Answer:
31
Step-by-step explanation:
Solution:
First we count the powers of $2$. We can compute $2^9=512$ and $2^{10}=1024$, so the largest power of $2$ which is smaller than $1000$ is $2^9$. Remembering that $2^{-n}$ is defined as $\dfrac{1}{2^n}$, we can see that the smallest power of $2$ which is larger than $\dfrac{1}{1000}$ is $2^{-9}$. Thus, we have the following list of powers of $2$:
\[2^{-9}, 2^{-8}, 2^{-7}, 2^{-6}, 2^{-5}, 2^{-4}, 2^{-3}, 2^{-2}, 2^{-1}, 2^0, \]\[2^1, 2^2, 2^3, 2^4, 2^5, 2^6, 2^7, 2^8, 2^9.\]
There are $19$ numbers in this list ($9$ with negative exponents, $9$ with positive exponents, and one more -- $2^0$).
We can count powers of $3$ in a similar way.

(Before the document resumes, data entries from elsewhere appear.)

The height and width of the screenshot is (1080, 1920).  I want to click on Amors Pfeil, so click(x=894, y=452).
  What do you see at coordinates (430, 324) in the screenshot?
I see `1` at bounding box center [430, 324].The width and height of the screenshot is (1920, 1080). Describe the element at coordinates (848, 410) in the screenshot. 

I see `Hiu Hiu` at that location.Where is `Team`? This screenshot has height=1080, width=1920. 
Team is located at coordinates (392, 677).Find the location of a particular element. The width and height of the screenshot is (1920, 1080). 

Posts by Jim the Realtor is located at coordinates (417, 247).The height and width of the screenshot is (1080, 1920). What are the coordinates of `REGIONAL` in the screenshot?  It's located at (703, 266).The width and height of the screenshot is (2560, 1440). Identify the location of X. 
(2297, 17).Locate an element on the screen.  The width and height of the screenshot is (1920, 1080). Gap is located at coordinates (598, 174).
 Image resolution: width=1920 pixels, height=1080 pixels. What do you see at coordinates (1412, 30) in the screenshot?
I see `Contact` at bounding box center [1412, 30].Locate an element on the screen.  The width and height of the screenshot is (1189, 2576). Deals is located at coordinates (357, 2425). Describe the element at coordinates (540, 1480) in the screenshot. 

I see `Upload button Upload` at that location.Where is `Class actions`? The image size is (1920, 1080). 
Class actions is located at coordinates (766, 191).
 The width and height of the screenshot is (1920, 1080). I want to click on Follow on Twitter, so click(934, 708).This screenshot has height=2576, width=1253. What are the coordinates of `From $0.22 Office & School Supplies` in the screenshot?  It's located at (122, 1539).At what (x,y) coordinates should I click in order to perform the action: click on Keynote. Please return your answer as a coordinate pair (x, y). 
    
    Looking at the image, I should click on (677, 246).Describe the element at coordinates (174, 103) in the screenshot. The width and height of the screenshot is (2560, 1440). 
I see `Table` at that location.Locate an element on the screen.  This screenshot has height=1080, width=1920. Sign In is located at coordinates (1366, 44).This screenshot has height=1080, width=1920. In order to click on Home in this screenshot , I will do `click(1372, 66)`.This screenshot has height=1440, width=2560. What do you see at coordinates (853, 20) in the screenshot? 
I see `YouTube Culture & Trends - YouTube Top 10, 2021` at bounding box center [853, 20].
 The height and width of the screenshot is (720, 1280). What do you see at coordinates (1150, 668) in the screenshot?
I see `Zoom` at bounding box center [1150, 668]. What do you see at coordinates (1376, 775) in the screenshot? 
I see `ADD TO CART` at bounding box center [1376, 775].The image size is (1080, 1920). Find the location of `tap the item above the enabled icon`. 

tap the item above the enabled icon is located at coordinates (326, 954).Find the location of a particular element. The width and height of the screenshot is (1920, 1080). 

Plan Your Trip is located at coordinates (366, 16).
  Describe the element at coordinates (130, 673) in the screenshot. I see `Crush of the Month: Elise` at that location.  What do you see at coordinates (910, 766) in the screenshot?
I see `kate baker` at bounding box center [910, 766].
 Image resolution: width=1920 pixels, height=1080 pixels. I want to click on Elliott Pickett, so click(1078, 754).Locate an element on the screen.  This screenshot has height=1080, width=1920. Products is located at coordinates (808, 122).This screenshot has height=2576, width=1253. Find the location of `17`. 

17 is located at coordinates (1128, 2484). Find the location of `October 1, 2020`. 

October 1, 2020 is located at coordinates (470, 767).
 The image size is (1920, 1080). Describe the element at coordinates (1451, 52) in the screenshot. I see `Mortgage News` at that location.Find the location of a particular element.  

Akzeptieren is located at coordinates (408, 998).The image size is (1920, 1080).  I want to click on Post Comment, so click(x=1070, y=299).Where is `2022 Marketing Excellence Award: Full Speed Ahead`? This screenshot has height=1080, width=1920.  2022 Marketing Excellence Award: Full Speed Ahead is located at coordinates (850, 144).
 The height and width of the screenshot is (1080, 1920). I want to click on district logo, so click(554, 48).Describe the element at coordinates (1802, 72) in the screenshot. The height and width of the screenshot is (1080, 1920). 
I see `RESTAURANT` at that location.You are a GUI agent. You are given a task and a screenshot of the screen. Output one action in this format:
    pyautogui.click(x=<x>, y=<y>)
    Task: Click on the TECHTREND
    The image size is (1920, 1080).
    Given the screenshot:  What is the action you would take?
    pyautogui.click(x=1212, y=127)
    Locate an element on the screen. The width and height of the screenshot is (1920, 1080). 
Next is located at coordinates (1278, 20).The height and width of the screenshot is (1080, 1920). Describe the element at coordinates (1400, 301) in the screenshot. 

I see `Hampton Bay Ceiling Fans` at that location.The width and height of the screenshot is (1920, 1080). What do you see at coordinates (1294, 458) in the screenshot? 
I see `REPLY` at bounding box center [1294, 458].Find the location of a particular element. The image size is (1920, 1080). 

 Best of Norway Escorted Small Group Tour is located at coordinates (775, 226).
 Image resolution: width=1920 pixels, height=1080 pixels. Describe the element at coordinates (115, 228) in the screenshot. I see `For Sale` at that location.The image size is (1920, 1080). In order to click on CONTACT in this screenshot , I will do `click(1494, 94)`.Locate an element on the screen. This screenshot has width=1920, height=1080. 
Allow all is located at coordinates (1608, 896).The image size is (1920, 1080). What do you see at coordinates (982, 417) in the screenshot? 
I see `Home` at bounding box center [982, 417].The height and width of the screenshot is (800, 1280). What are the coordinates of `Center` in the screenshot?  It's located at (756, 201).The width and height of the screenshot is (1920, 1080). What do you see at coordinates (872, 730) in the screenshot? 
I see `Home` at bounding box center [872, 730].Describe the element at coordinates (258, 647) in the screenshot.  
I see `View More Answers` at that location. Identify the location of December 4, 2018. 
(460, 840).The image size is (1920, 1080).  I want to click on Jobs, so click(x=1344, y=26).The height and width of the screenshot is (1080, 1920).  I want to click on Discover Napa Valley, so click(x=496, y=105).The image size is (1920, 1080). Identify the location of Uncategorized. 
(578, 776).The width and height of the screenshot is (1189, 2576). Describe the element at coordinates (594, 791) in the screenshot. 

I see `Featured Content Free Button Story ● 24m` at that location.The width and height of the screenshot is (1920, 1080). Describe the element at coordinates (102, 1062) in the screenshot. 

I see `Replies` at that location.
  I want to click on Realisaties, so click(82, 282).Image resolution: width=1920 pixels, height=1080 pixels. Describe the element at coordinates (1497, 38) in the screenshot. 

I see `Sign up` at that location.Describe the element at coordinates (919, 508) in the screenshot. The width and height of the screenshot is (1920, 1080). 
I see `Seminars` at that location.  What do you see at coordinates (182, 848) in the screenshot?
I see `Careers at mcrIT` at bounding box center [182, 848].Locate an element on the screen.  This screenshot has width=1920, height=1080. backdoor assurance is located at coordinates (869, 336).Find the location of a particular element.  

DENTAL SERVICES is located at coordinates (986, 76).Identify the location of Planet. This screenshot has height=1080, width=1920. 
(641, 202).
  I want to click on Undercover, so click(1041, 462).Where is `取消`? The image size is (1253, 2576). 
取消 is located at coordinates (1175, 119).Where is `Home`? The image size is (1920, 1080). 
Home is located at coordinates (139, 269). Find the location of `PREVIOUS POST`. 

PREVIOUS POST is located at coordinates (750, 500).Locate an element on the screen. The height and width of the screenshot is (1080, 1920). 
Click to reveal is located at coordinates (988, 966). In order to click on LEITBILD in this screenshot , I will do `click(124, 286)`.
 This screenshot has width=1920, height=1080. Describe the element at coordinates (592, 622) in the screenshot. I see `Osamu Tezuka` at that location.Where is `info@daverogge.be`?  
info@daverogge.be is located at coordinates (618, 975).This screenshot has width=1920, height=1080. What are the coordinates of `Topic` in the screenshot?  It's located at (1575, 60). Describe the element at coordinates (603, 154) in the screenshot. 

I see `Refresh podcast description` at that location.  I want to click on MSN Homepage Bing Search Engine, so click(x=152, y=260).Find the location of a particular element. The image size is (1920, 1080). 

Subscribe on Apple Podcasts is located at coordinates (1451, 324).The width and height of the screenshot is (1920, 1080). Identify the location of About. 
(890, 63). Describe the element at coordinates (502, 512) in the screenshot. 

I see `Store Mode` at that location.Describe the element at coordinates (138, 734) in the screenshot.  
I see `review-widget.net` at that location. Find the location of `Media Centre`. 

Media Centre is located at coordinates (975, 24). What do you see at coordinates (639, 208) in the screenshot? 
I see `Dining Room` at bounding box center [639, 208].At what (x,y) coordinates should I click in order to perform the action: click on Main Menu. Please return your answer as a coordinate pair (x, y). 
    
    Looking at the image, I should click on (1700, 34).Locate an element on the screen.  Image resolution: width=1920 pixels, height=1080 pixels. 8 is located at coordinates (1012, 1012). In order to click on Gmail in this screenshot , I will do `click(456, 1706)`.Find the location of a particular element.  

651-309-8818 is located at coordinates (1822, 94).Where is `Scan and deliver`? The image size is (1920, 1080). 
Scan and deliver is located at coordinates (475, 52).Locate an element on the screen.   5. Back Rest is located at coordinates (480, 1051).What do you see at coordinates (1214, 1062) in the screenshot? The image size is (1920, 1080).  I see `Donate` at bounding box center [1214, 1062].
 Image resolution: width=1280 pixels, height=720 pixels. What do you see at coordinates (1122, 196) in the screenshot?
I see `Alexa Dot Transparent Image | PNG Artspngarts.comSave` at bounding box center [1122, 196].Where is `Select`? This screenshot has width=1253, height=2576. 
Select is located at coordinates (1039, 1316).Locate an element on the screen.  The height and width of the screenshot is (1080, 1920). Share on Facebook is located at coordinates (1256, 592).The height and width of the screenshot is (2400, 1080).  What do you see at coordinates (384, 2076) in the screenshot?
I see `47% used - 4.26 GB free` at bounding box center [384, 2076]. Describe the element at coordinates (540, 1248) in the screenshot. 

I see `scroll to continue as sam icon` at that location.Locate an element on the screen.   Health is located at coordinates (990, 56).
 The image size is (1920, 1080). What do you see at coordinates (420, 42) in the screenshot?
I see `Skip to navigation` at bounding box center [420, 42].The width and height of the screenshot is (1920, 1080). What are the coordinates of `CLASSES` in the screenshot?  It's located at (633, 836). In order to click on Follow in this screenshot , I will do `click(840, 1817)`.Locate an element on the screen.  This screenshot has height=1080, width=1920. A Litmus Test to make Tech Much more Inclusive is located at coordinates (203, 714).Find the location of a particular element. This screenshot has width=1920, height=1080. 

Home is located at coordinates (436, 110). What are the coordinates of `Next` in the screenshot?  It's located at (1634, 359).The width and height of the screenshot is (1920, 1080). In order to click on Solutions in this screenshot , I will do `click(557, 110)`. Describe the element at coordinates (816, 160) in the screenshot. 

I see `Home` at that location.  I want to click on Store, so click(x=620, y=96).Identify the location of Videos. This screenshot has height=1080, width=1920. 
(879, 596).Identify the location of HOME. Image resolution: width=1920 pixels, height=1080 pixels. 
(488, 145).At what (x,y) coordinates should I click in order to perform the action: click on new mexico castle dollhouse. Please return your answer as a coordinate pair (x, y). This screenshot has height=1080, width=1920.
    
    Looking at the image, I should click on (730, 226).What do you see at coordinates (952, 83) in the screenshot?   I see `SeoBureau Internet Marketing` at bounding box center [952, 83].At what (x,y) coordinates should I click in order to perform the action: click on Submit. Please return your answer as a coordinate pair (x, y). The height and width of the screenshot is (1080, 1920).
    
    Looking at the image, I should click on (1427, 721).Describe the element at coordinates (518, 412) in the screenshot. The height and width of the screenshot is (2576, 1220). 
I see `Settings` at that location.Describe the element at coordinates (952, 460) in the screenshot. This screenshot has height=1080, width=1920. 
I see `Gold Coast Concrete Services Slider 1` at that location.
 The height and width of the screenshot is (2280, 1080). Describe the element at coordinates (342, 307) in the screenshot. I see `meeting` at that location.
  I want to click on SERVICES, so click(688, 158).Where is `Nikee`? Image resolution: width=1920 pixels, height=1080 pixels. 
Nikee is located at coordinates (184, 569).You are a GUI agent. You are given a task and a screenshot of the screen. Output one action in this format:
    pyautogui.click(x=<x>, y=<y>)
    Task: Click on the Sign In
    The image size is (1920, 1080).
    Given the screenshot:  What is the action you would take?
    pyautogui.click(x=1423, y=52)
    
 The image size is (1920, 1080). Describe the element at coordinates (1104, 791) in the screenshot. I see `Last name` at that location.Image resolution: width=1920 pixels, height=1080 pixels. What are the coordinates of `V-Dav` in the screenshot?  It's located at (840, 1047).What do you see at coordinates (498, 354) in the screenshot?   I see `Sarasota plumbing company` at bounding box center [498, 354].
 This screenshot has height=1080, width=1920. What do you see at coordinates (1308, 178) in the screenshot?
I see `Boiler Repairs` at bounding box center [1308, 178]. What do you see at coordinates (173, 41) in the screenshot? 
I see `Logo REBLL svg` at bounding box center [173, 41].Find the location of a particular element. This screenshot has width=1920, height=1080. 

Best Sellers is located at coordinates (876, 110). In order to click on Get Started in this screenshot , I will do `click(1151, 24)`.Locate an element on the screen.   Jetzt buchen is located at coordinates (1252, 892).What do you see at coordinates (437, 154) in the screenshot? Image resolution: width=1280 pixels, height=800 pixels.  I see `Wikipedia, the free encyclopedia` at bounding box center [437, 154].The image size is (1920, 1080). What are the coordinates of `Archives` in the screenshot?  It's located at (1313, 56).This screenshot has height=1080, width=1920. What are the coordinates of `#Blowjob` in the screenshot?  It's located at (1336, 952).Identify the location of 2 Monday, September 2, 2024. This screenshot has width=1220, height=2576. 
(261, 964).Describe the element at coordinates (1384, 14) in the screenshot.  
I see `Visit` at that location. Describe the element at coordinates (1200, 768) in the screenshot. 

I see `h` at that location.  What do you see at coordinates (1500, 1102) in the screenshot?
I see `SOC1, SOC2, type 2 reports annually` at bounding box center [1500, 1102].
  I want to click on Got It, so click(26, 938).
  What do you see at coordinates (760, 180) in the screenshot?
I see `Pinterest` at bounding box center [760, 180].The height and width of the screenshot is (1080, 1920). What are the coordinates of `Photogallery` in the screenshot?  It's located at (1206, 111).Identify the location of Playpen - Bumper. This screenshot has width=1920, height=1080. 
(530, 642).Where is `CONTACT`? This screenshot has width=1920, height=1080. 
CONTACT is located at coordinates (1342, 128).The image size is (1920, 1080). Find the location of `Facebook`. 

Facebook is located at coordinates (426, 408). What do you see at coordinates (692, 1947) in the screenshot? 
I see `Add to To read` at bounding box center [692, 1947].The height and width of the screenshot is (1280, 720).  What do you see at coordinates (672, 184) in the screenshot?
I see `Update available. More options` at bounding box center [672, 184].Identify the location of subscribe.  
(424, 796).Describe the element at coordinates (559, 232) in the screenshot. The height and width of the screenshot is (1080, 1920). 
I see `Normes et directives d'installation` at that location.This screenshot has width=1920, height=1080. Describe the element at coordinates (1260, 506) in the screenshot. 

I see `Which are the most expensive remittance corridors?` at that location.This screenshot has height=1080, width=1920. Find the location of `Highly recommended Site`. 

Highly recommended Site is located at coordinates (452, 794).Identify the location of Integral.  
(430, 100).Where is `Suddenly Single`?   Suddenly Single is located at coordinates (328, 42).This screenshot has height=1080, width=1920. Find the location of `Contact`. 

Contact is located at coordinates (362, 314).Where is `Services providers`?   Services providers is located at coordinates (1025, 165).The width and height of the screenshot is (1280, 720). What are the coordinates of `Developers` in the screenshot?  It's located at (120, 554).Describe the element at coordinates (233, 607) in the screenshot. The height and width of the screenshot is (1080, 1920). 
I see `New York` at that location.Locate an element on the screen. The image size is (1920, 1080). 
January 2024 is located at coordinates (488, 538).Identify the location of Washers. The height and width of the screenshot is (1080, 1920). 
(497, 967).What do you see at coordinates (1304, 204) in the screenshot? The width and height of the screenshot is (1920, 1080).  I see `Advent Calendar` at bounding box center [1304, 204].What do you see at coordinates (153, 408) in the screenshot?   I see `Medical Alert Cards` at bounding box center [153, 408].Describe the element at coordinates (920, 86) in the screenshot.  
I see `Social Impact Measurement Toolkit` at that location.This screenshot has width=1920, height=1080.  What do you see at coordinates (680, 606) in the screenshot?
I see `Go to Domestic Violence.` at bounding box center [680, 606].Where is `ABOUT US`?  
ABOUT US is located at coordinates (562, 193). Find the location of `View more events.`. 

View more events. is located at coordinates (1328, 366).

The largest power of $3$ smaller than $1000$ is $3^6 = 729$. The smallest power of $3$ larger than $\dfrac{1}{1000}$ is therefore $3^{-6}$, or $\dfrac{1}{729}$. So we have these powers of $3$:$$3^{-6}, 3^{-5}, 3^{-4}, 3^{-3}, 3^{-2}, 3^{-1}, 3^0, 3^1, 3^2, 3^3, 3^4, 3^5, 3^6.$$We don't want to count $3^0$ again, though, because $3^0$ is $1$, which we already counted as $2^0$! There are $12$ other numbers in our list ($6$ with negative exponents and $6$ with positive exponents).
We don't have to worry about any other duplication between the lists, since $\allowbreak 2^1,2^2,2^3,\allowbreak \ldots,2^8,2^9$ are all even and $\allowbreak 3^1,3^2,3^3,\allowbreak 3^4,3^5,3^6$ are all odd. So, we have $19+12 = \boxed{31}$ different numbers in our two lists.